Mann, Arnold v The Medical Defence Union Ltd

Case

[1996] FCA 649

18 JULY 1996

No judgment structure available for this case.

CATCHWORDS

PROCEDURE - contempt of Court - discovery - implied undertaking not to use document disclosed on discovery for any purpose other than those of the proceeding in which it is disclosed - document used for a purpose collateral to the proceeding.

PROCEDURE - contempt of Court - punishment - no intention to interfere with the administration of justice no conviction - no penalty save costs imposed.

R v Macdonald [1994] 1 VR 414

ARNOLD MANN v THE MEDICAL DEFENCE UNION LIMITED

VG No. 131 of 1995

Olney J
Melbourne
18 July 1996

IN THE FEDERAL COURT OF AUSTRALIA
VICTORIA DISTRICT REGISTRY
GENERAL DIVISION

BETWEEN:

ARNOLD MANN

Applicant

THE MEDICAL DEFENCE UNION LIMITED

Respondent

Coram:    Olney J

Place:    Melbourne

Date:     18 July 1996

REASONS FOR JUDGMENT
The facts in this matter have now been aired before me on two occasions, the first on 12 June 1996 when I made orders concerning the use by the applicant of a document that had come his way through the discovery process and I do not need to rehearse in detail either what was said then or the orders that were made.   Those orders were made on a motion in which the respondent sought that the applicant be dealt with for a contempt in connection with the use of the document in question.

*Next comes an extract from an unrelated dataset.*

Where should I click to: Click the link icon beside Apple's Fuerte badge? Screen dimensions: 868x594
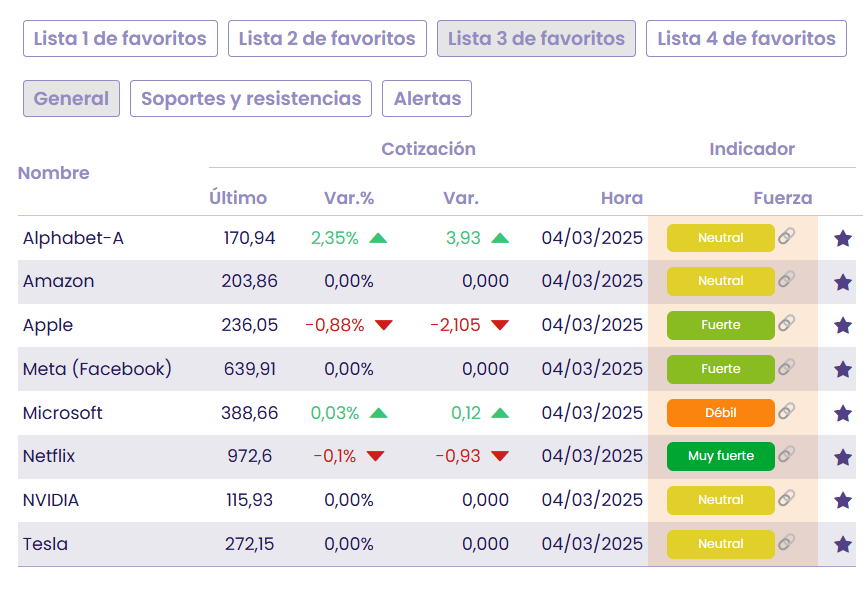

On the evidence that is before the Court, it is quite clear that the document in question was used for a purpose collateral to the proceeding and I am of the opinion that that technically amounted to a contempt.   I have heard what has been said on Dr Mann's behalf and what has been said on behalf of the respondent.   I do not need to repeat those submissions.   I am satisfied that Dr Mann acted in good faith
without any intention to interfere with the ordinary processes of justice in this proceeding or in any other proceeding.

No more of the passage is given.